LC–MS assay for quantifying ornithine decarboxylase activity in the biological matrix and cultured cells using stable isotope‑labeled ornithine
摘要
Polyamines (putrescine, spermidine, and spermine) are essential for animal health and development, and their intracellular levels must be tightly regulated to maintain normal cellular functions. Ornithine decarboxylase (ODC) catalyzes the rate-limiting decarboxylation step in polyamine biosynthesis, and thus accurate assessment of its activity is vital for studies of polyamine metabolism. However, conventional ODC assays rely on radiolabeled substrates and require specialized facilities for radioactive handling. To overcome these limitations, we developed a sensitive and non-radioactive ODC assay using stable isotope-labeled ornithine in combination with liquid chromatography–mass spectrometry (LC–MS).
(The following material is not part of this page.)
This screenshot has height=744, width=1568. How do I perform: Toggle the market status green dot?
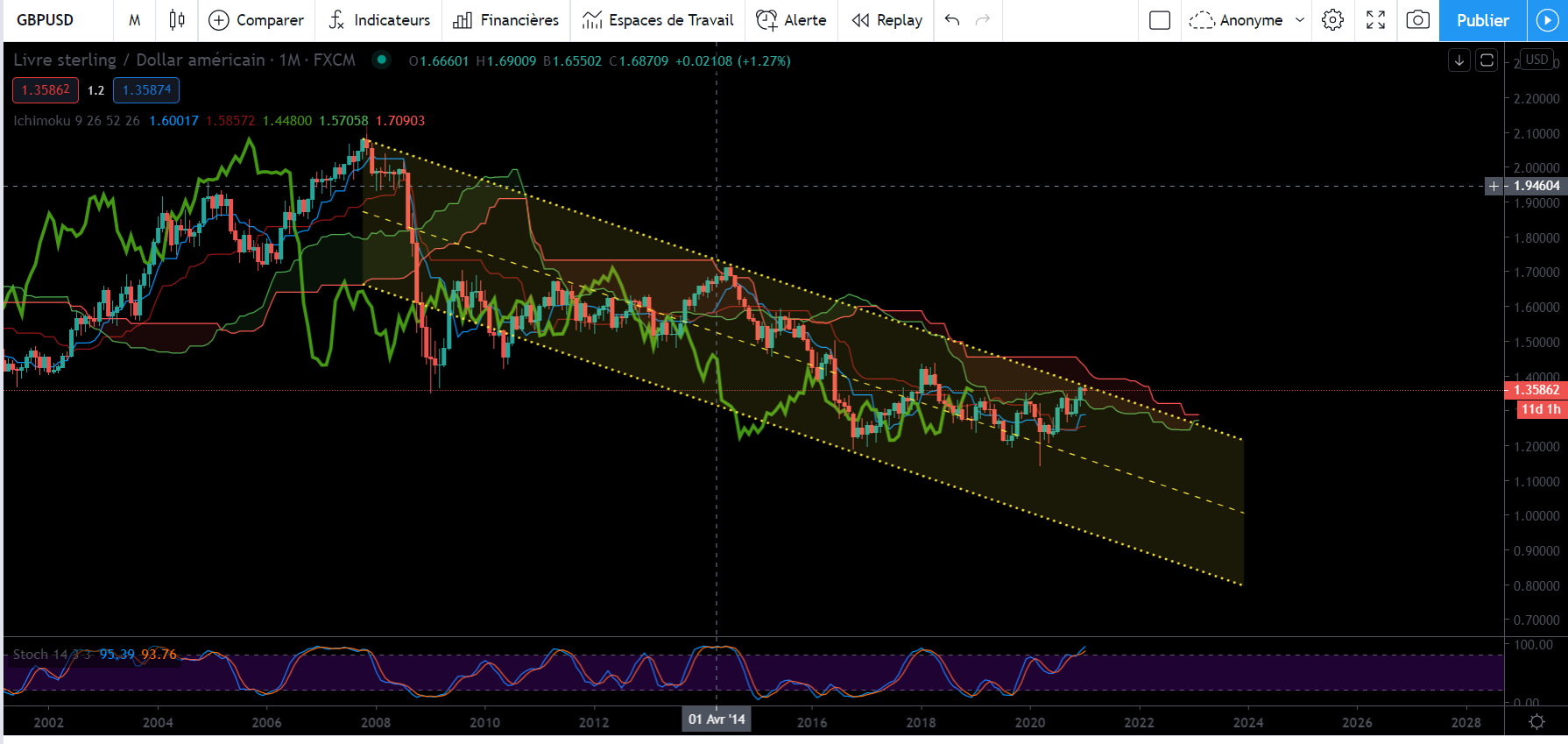(381, 60)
In this protocol, animal tissues (e.g., 0.5 g) or cultured cells (e.g., 2.0 × 106 cells) are homogenized, and cytosolic fractions are prepared by centrifugation. These fractions are incubated with d7-ornithine under 37 °C conditions, and the produced d7-putrescine is derivatized with dansyl chloride and quantified by LC–MS analysis. Reaction samples showed a distinct peak corresponding to d7-putrescine, whereas negative control displayed negligible signals. Moreover, d7-spermidine and d7-spermine were not detectable under these conditions, indicating d7-putrescine production directly reflects ODC activity. We optimized reaction time and substrate concentrations to ensure linearity and precision, and confirmed that the assay responds appropriately to pharmacological inhibition of ODC. Collectively, this protocol provides a practical, sensitive, and non-radioactive method for quantifying ODC activity in both animal tissues and cultured cells, and it offers an accessible tool for polyamine metabolism research.